[Saved data entries]
Segment Open

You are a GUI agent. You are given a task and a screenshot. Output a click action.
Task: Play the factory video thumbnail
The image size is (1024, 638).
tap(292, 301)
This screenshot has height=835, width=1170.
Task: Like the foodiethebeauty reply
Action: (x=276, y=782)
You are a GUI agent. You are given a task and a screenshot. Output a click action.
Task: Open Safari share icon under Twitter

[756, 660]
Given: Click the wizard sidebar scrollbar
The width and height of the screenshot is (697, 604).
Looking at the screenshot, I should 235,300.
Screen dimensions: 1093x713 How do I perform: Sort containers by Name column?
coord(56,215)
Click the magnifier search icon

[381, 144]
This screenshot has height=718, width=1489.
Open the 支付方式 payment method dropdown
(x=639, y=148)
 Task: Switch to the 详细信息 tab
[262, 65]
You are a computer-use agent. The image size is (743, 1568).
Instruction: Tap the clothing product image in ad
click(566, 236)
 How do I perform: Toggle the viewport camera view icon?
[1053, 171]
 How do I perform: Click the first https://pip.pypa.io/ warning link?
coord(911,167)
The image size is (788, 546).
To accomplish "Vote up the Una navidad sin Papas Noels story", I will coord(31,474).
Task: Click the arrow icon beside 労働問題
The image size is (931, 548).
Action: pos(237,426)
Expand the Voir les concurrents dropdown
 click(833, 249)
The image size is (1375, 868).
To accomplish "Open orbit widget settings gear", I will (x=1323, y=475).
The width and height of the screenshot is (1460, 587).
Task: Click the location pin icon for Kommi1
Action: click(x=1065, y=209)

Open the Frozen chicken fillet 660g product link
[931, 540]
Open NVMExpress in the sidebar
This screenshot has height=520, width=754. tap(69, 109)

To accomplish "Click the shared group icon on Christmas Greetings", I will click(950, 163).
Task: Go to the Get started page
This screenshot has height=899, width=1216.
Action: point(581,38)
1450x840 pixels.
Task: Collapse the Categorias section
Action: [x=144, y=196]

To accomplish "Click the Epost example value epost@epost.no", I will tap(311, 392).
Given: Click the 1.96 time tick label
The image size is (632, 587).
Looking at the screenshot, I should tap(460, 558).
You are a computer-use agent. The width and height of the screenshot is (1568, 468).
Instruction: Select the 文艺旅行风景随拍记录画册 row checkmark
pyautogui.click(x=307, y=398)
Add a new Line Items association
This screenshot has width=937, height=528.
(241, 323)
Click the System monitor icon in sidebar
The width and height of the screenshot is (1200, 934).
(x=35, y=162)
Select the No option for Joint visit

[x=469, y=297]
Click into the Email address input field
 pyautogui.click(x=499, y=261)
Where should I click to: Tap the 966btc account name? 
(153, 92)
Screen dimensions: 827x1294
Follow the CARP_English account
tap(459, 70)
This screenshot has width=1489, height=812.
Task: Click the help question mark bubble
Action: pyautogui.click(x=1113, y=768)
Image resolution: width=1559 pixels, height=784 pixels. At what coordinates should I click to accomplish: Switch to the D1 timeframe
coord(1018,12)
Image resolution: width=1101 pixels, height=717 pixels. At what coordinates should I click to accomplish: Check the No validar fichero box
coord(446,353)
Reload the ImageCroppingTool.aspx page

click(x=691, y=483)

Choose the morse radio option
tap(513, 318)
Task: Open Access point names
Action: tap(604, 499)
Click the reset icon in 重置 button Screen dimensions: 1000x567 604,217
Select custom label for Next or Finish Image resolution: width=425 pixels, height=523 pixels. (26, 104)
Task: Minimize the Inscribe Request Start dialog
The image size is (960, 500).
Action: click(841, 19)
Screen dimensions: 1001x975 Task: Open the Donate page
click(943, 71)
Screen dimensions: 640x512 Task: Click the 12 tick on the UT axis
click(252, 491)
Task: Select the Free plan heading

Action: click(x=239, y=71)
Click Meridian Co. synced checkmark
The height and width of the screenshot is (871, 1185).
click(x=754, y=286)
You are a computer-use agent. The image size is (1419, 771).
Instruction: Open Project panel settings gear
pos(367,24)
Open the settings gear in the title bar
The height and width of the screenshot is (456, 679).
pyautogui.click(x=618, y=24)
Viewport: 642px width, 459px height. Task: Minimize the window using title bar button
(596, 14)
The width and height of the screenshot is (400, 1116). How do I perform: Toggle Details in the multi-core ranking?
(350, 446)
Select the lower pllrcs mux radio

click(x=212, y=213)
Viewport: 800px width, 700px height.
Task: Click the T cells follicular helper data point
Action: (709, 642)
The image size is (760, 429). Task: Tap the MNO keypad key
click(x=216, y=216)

Segment Closed

**Work instruction:** Please reproduce, exactly as they appear above, the lines from the line containing "Screen dimensions: 1093x713" up to and including the line containing "The image size is (1375, 868).".

**Exercise response:**
Screen dimensions: 1093x713 How do I perform: Sort containers by Name column?
coord(56,215)
Click the magnifier search icon

[381, 144]
This screenshot has height=718, width=1489.
Open the 支付方式 payment method dropdown
(x=639, y=148)
 Task: Switch to the 详细信息 tab
[262, 65]
You are a computer-use agent. The image size is (743, 1568).
Instruction: Tap the clothing product image in ad
click(566, 236)
 How do I perform: Toggle the viewport camera view icon?
[1053, 171]
 How do I perform: Click the first https://pip.pypa.io/ warning link?
coord(911,167)
The image size is (788, 546).
To accomplish "Vote up the Una navidad sin Papas Noels story", I will coord(31,474).
Task: Click the arrow icon beside 労働問題
The image size is (931, 548).
Action: pos(237,426)
Expand the Voir les concurrents dropdown
 click(833, 249)
The image size is (1375, 868).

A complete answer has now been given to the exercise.